Основные принципы логического позитивизма можно безошибочно считать основанными на философии Юма. Согласно им существуют два типа значимых предложений. Первые являются предложениями логики и чистой математики. Они необходимо истинны, потому что представляют собой тавтологии, то есть смысл одного понятия содержится в тех, при помощи которых о нём говорится. Например, 2+2=4, понятие «4» целиком содержится в понятии «2+2». Второй тип значимых предложений – это высказывания о фактах эмпирического мира. Например, «идёт дождь», или «скорость света равна 186,282 милям в секунду». Мы можем проверить эти факты (или опровергнуть их) на основе опыта или при помощи эксперимента. Все предложения, которые не попадают в две указанные категории, логические позитивисты считают метафизическими домыслами. Они не необходимы (в логическом смысле) и не опровержимы никаким способом. Например, «Бог создал мир» или «Жизнь не имеет смысла».
К сожалению, вскоре стало ясно, что основные принципы логического позитивизма также попадают в эту категорию. Они не были логически необходимыми, а также не могли быть доказаны опытом. Несмотря на этот недостаток, логический позитивизм оказался полезным для устранения предпосылок метафизики XIX века из науки.

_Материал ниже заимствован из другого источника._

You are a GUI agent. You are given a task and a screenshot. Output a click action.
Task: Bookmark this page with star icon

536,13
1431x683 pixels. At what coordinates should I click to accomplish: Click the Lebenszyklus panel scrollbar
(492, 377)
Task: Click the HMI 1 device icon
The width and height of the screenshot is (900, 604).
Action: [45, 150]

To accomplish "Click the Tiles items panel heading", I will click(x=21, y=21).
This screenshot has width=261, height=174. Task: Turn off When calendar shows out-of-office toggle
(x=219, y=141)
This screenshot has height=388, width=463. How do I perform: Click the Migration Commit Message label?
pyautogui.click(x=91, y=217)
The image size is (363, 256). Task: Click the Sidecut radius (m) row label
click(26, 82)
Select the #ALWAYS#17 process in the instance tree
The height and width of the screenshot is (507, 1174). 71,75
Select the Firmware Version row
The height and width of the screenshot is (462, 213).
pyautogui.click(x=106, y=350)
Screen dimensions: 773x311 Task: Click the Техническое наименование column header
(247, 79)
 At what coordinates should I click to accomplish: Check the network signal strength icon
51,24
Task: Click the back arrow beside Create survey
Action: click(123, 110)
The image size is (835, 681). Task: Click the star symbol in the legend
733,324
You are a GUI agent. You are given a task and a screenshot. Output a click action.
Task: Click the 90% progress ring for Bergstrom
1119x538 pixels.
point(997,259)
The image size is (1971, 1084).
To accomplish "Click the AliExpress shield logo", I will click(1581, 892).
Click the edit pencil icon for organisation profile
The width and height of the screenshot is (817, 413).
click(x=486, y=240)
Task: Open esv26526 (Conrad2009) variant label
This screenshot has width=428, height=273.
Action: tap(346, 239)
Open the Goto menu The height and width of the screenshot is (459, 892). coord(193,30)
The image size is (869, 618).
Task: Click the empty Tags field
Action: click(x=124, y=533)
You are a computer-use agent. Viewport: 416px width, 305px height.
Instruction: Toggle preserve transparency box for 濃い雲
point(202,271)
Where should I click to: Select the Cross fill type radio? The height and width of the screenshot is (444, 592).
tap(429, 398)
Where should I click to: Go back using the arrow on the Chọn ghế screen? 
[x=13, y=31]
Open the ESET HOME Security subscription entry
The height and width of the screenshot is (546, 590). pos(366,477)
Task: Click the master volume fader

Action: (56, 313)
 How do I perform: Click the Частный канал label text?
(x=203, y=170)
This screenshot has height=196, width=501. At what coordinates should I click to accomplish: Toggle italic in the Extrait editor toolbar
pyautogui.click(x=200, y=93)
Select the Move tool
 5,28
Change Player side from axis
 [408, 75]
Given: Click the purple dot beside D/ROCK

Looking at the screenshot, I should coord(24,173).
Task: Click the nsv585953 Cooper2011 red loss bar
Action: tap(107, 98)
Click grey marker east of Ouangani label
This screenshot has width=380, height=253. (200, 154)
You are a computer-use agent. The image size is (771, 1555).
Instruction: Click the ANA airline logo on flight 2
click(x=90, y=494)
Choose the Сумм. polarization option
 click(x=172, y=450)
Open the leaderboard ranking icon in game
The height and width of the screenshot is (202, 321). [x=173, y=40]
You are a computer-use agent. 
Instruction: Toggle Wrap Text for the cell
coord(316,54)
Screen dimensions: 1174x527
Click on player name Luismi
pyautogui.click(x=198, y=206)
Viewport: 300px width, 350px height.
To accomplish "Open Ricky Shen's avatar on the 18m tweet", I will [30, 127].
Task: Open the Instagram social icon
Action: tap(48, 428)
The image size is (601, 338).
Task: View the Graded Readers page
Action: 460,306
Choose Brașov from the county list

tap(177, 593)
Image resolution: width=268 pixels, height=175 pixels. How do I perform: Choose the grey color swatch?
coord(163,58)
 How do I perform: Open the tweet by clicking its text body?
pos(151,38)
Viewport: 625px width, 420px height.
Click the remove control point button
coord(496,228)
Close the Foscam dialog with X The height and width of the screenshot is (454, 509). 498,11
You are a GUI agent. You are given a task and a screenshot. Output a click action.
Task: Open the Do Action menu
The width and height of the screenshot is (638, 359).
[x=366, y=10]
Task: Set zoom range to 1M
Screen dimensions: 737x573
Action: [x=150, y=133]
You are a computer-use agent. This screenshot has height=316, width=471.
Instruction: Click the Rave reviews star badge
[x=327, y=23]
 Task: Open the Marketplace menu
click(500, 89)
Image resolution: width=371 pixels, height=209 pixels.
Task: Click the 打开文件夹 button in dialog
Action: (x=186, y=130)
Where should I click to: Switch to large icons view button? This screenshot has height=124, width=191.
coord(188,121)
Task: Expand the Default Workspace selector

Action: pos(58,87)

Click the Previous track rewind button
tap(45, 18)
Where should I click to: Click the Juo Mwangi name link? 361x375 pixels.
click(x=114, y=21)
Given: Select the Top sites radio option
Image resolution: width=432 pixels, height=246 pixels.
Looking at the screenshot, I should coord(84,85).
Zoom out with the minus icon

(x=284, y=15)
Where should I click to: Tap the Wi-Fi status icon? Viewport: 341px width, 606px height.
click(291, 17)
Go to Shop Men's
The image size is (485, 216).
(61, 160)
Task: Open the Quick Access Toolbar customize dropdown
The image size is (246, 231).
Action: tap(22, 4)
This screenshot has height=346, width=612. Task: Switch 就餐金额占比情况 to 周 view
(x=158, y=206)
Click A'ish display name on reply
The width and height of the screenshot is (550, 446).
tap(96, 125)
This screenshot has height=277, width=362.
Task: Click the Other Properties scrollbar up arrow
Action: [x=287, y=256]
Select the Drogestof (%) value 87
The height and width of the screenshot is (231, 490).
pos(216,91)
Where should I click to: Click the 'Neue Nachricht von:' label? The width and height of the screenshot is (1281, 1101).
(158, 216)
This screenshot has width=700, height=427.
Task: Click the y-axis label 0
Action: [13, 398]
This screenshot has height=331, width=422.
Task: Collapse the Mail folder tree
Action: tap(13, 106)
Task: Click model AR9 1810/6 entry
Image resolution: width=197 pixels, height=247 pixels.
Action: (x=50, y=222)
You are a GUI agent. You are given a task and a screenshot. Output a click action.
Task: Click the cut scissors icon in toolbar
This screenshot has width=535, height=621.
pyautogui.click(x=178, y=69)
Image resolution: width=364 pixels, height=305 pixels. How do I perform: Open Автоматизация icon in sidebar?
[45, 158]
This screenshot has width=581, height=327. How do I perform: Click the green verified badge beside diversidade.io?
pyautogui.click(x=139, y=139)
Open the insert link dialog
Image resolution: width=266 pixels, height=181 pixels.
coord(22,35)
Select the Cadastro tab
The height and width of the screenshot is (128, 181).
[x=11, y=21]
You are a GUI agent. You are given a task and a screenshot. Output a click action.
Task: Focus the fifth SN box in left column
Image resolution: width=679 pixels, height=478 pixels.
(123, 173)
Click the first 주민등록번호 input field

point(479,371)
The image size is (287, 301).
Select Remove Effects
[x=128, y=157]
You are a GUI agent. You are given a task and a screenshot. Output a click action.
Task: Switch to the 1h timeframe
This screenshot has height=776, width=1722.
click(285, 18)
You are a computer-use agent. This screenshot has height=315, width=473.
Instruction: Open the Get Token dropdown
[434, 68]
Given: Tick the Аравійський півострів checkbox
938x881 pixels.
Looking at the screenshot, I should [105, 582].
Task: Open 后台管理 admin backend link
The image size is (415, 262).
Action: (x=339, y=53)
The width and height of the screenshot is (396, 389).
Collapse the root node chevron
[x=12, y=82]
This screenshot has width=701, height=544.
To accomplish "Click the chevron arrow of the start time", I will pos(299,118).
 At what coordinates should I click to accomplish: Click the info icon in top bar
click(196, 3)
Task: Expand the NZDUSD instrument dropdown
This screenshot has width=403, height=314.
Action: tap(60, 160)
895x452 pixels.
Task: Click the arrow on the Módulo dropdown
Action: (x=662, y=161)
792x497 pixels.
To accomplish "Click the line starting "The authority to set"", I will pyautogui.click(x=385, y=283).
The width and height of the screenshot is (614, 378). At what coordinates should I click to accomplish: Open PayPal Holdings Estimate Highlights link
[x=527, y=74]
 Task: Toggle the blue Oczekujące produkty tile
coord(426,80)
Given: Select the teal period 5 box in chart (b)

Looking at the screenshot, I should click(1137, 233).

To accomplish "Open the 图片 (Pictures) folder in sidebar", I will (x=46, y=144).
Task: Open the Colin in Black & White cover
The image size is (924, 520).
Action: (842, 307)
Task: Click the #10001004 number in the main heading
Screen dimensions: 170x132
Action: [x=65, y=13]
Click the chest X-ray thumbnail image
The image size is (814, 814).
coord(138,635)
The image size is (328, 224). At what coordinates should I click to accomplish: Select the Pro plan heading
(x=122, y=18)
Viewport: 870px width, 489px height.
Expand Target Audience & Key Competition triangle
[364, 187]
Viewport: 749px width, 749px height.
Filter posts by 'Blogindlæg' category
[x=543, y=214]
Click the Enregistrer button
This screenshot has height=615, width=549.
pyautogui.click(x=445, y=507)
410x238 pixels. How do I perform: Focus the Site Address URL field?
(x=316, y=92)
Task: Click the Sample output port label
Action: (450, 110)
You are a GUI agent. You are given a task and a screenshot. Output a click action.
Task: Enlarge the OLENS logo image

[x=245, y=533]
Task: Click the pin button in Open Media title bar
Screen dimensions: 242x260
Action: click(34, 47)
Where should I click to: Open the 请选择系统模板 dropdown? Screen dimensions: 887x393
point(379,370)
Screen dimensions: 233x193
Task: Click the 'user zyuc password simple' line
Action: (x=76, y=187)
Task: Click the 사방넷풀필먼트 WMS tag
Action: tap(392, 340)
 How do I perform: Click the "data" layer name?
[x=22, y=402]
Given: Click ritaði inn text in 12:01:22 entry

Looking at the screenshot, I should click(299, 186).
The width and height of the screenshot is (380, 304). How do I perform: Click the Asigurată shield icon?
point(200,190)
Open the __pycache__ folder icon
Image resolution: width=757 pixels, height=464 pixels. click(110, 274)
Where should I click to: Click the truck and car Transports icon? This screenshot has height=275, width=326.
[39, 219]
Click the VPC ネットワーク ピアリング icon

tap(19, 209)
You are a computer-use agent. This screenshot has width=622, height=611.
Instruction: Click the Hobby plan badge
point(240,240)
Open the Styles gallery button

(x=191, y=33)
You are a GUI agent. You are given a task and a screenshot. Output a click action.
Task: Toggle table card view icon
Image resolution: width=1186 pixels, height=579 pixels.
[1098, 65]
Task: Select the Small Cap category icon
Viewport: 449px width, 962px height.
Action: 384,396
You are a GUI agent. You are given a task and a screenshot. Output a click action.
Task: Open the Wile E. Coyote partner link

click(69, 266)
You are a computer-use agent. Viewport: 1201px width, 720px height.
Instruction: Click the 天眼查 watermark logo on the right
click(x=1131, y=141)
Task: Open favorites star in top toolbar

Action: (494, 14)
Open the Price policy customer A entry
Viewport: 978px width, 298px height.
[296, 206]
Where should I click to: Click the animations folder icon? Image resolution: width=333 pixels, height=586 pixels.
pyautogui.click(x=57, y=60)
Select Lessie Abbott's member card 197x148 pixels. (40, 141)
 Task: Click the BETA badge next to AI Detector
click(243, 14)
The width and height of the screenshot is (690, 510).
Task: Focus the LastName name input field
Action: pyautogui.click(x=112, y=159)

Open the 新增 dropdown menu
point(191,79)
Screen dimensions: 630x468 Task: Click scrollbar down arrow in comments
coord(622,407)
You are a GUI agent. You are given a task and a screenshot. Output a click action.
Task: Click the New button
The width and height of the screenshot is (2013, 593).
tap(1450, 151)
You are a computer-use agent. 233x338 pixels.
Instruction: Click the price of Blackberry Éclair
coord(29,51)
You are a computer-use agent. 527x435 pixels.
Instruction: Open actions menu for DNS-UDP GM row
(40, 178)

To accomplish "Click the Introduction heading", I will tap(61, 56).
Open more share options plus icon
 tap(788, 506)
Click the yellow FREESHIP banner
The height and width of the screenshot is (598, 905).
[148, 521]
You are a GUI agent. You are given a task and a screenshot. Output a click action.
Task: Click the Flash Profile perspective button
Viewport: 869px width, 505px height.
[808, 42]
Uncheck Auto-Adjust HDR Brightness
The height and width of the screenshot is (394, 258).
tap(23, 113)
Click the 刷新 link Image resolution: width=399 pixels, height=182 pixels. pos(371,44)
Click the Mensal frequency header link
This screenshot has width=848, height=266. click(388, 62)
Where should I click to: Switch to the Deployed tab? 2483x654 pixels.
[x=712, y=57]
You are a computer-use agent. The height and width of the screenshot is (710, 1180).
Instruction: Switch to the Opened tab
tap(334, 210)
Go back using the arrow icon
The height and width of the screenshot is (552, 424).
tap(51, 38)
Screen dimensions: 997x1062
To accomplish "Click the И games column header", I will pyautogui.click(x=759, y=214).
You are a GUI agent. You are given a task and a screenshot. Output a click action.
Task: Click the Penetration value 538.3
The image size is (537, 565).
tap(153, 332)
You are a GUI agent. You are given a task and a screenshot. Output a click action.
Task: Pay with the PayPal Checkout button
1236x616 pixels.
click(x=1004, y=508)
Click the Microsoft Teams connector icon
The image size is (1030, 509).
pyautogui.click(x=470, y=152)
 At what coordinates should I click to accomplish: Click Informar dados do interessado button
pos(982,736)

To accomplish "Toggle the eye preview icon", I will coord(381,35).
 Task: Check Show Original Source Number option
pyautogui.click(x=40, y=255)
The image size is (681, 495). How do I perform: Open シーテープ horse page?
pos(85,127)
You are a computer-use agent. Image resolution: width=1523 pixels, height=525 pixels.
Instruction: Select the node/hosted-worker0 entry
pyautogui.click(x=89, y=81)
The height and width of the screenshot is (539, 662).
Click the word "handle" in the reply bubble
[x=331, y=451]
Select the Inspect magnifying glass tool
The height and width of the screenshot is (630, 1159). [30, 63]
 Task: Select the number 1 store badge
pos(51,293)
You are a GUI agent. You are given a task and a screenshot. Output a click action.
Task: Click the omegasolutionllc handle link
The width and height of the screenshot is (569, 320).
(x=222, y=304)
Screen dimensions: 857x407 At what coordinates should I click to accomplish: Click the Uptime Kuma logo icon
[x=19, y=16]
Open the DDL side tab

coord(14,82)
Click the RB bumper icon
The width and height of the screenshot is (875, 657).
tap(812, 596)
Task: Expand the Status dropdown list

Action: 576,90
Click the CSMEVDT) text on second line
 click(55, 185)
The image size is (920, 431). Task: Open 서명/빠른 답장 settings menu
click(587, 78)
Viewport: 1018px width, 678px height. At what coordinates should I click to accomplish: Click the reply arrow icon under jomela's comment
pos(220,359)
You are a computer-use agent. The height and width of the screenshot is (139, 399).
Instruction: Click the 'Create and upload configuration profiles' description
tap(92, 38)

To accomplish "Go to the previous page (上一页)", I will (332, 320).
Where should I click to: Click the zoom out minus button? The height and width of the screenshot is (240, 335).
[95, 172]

Он предложил версию научной философии и был введён в употребление такими учёными 20– 30-х годов прошлого века, как Эйнштейн и Бор, изменившими облик нашей Вселенной. Но с развитием теории относительности и квантовой теории наука, кажется, стала прогрессировать совершенно не научным образом. Возьмите, например, квантовую теорию, в которой свет считается как потоком частиц, так и волной. Это не логично – одно явление не может быть двумя явлениями одновременно. Но как теория она работает, и производит достоверное знание. Здесь теория основывается на другой теории, в которой опыт (или экспериментально подтверждённые данные) является конечным продуктом. В такой ситуации любая философская теория познания будет неадекватной. Похоже, что со временем наука отказалась от идеи эпистемологии. Но если когда-нибудь таковая вернётся в область философии, она, безусловно, будет основана на идеях Юма.